"Dziś około godz. 10.00 5 osób w pomarańczowych kamizelkach (...) przykleiło się do jezdni w Bramie 7 na rogu ul. Siwca i Wybrzeża Szczecińskiego, którą na Stadion Narodowy wjeżdżała Taylor Swift na swój koncert w Warszawie" - podało w komunikacie Ostatnie Pokolenie.
Aktywiści dodali, że blokują wjazd czarnej furgonetki z obstawą ochroniarską. Mieli też obsypać wjazd pomarańczowym proszkiem i trzymali baner z napisem "Nie stać nas na superbogaczy". Jak wyjaśnili, hasło to odnosi się do tego, że "1% najbogatszych ludzi na świecie, miliarderów jak Taylor, odpowiada za tyle samo emisji CO2, co najbiejdniejsze 2/3 ludzkości, czyli 5 miliardów ludzi".
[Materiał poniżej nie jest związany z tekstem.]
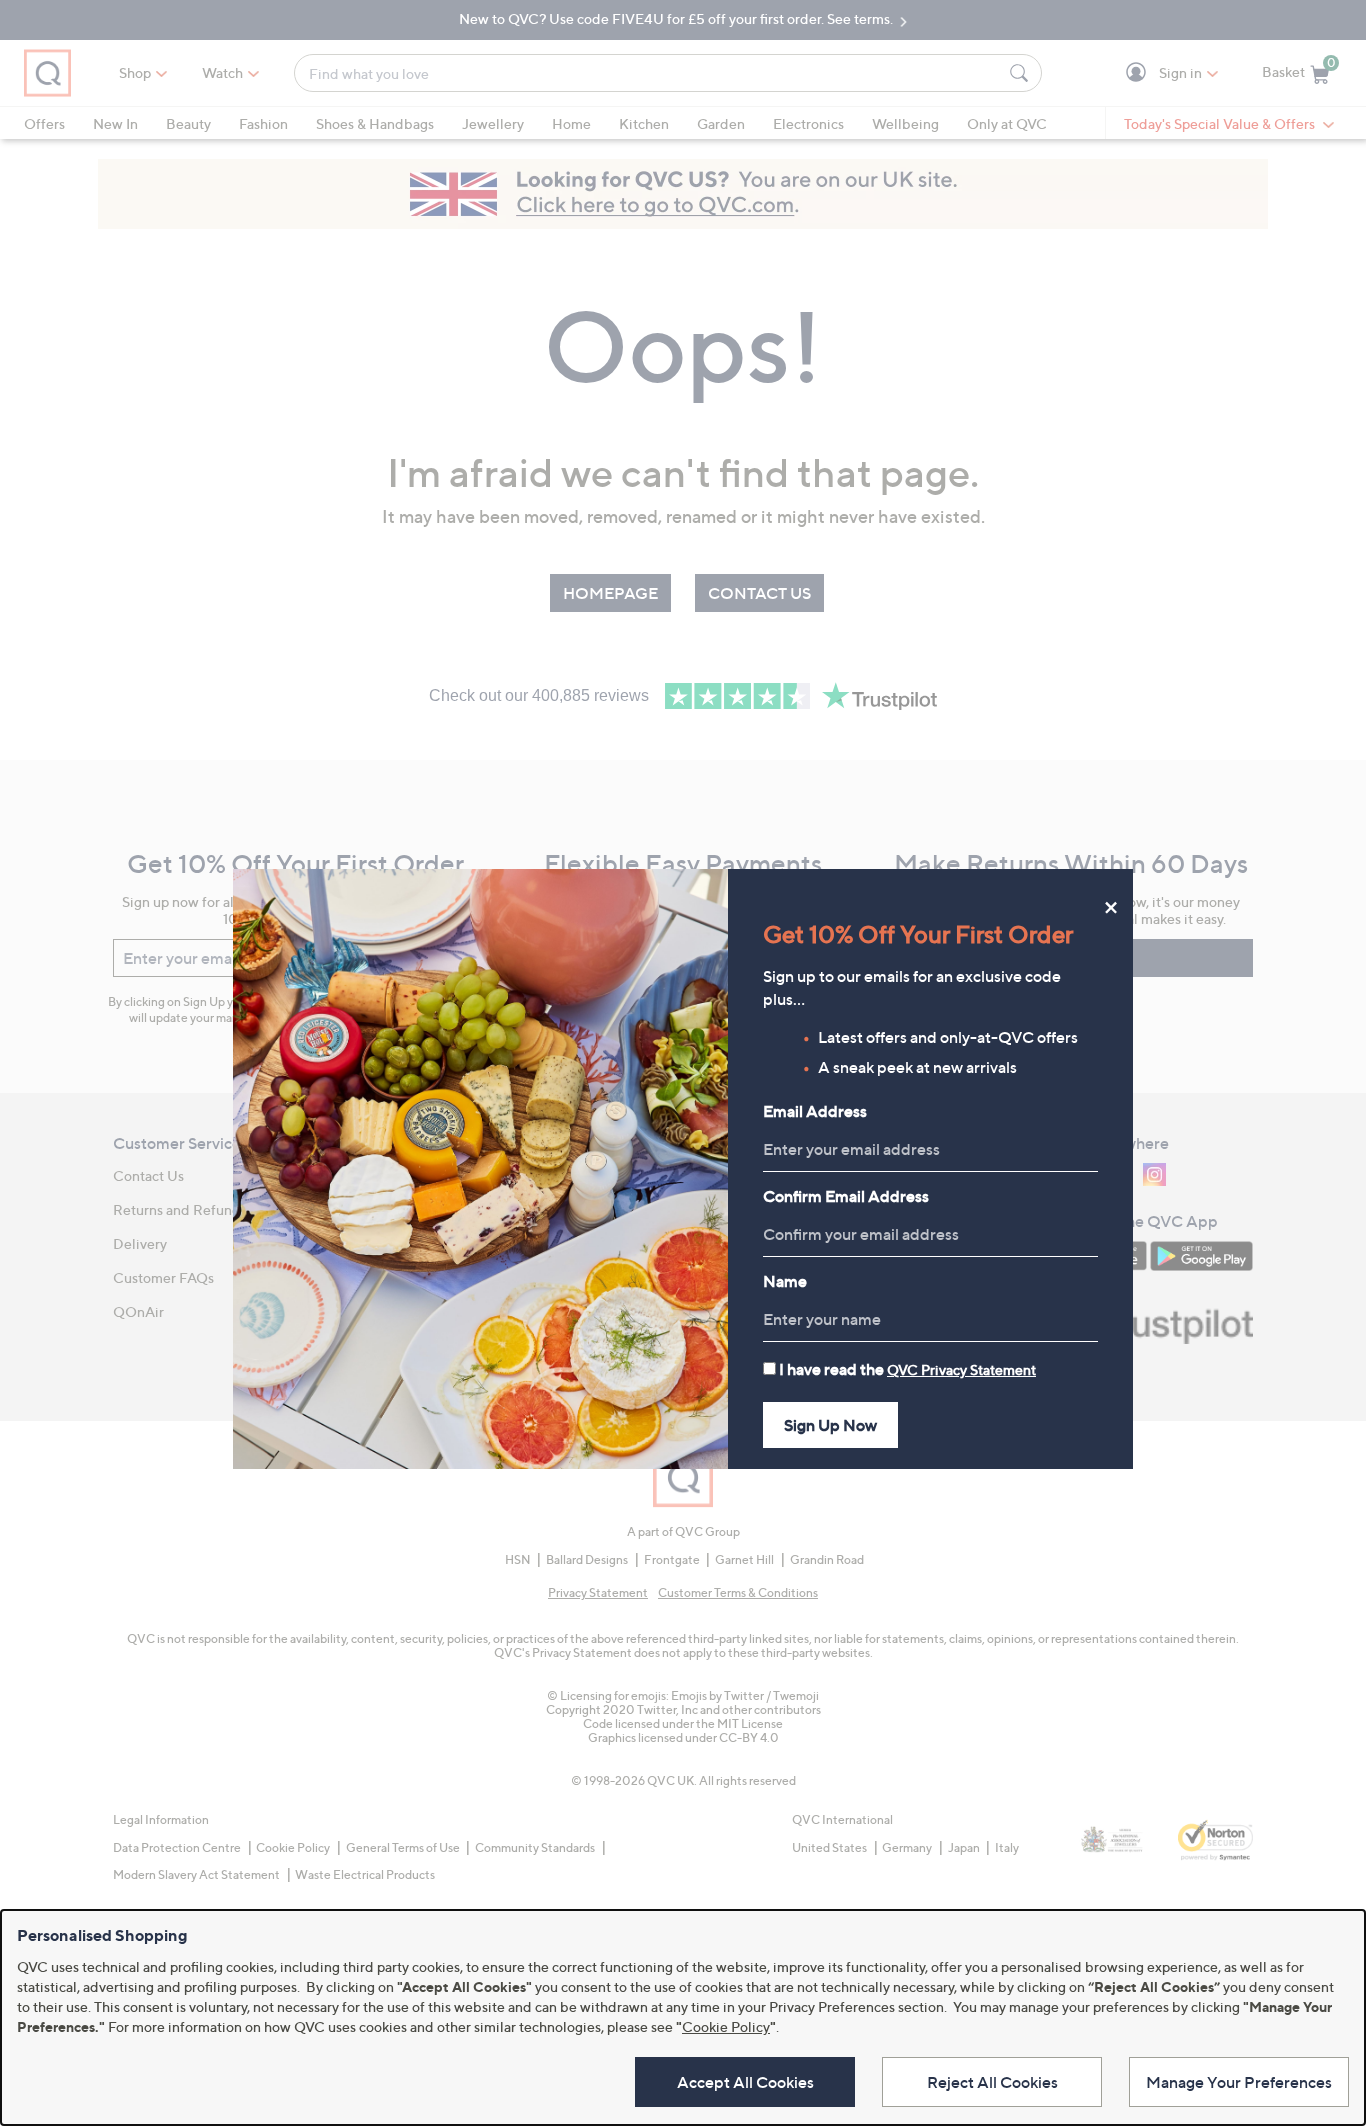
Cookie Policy (726, 2026)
O zdarzenie zapytaliśmy policję. Funkcjonariusze otrzymali zgłoszenie o aktywistach, którzy pojawili się na jezdni w okolicy Stadionu Narodowego. - Zostali bezpiecznie usunięci z jezdni, a następnie wylegitymowani w bezpiecznym miejscu - poinformowała podinsp. Joanna Węgrzyniak z Komendy Rejonowej Policji Warszawa VII.
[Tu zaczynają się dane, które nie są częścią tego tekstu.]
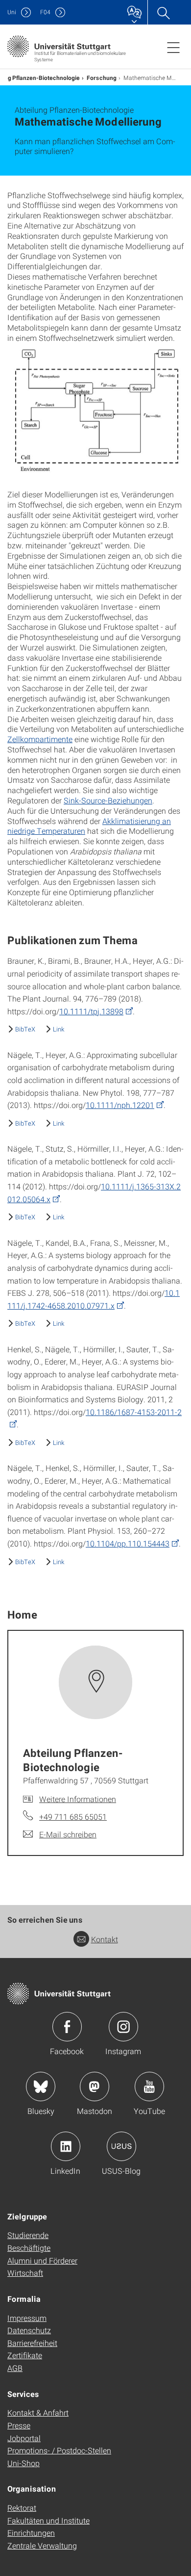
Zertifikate (24, 2355)
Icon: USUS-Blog (121, 2146)
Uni (11, 12)
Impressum (27, 2318)
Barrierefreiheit (32, 2343)
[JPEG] (95, 409)
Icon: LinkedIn (65, 2146)
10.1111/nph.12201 (120, 1105)
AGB (15, 2368)
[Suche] (163, 12)
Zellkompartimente (39, 739)
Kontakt (104, 1939)
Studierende (27, 2235)
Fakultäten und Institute (48, 2520)
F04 (45, 12)
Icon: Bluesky (40, 2086)
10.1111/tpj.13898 (91, 1011)
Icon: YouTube (149, 2086)
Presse (18, 2425)
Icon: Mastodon (94, 2086)
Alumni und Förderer (42, 2260)
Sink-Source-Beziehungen (108, 800)
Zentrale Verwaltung (42, 2545)
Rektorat (21, 2507)
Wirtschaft (25, 2272)
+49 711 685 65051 (73, 1816)
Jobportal (24, 2438)
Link (58, 1029)
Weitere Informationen (77, 1799)
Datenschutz (29, 2330)
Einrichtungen (31, 2532)
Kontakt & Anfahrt (38, 2412)
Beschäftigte (28, 2247)
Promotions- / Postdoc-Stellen (59, 2450)
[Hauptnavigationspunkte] (173, 47)
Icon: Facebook (67, 2026)
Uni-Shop (23, 2463)
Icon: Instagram (123, 2026)
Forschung (102, 77)
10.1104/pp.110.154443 (127, 1543)
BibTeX (25, 1029)
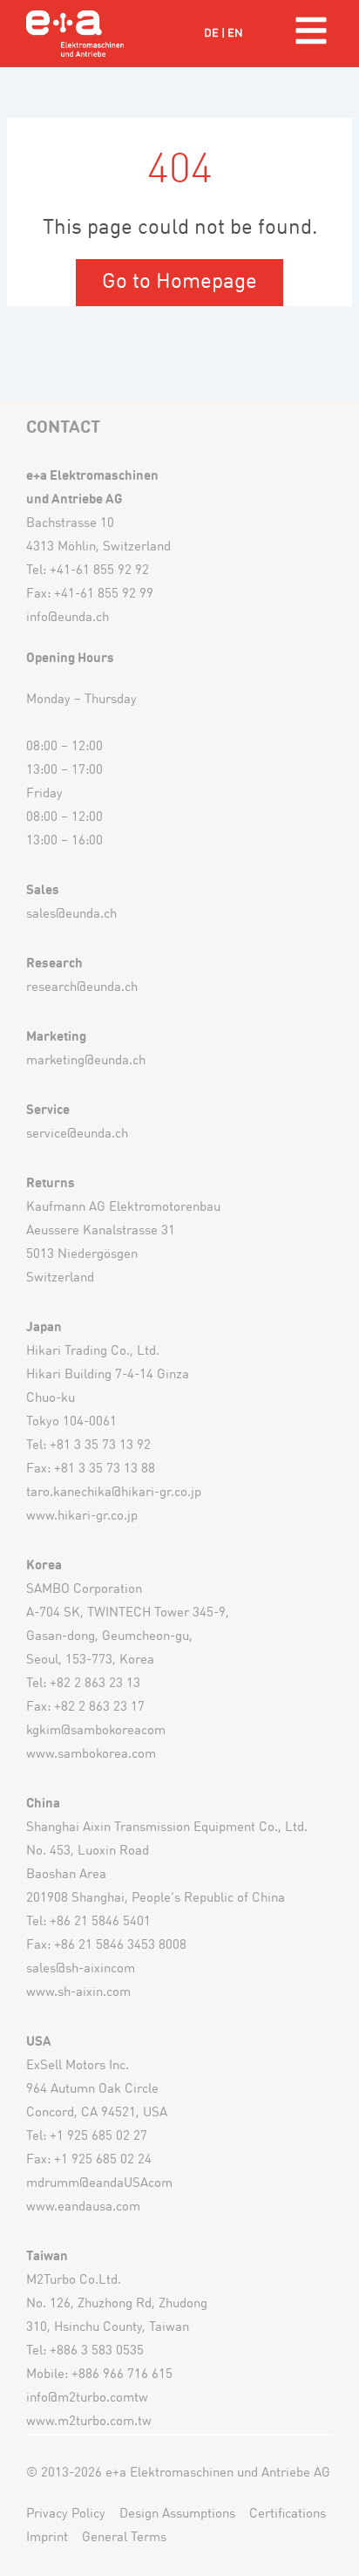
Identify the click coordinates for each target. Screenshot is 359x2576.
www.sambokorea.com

Seria akcji obywatelskiego oporu
W połowie lipca aktywiści pojawili się na Marszałkowskiej, moście Świętokrzyskim, w alei Jana Pawła II. W ubiegłym tygodniu blokowali Czerniakowską, Wał Miedzeszyński w okolicy mostu Siekierkowskiego, a wcześniej jezdnię alei Wilanowskiej przy Galerii Mokotów.
- Naszym celem jest najdłuższa w Polsce seria akcji obywatelskiego oporu wobec zapaści klimatycznej. Jednocześnie żądamy od premiera Donalda Tuska wystosowania publicznego oświadczenia, zobowiązującego do realizacji naszych postulatów, czyli przesunięcia 100 procent środków z nowych autostrad na regionalny transport publiczny oraz wprowadzenia biletu miesięcznego na transport regionalny w całym kraju za 50 złotych - tłumaczył przedstawiciel organizacji podczas konferencji prasowej przed jednym z protestów.
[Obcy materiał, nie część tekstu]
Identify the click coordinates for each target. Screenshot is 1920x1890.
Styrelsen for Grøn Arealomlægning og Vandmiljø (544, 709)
Dlaczego Ostatnie Pokolenie protestuje
Aktywiści i aktywistki pojawiają się na głównych stołecznych arteriach, ich blokady są zazwyczaj krótkie, ale wywołują emocje. Są szczególnie uciążliwe, bo odbywają się zwykle w porannym szczycie.
Ostatnie Pokolenie to kampania obywatelska, której członkowie i członkinie chcą zmusić rząd, żeby zaczął - jak mówią - poważnie traktować zdrowie i bezpieczeństwo obywateli w czasach zagrożonych zapaścią klimatyczną. Rozpoczęli działania w Polsce na początku marca. W kwietniu tego roku przeprowadzili kilka blokad ruchu. Siadali na jezdniach stołecznych mostów, ale również na Marszałkowskiej oraz w Alejach Jerozolimskich. Przyklejali się do asfaltu. Zazwyczaj blokady były natychmiast przerywane przez policję, która wynosi aktywistów.
Członkinie tej organizacji są też odpowiedzialne za oblanie pomnika warszawskiej Syreny farbą oraz zakłócenie koncertu w Filharmonii Narodowej.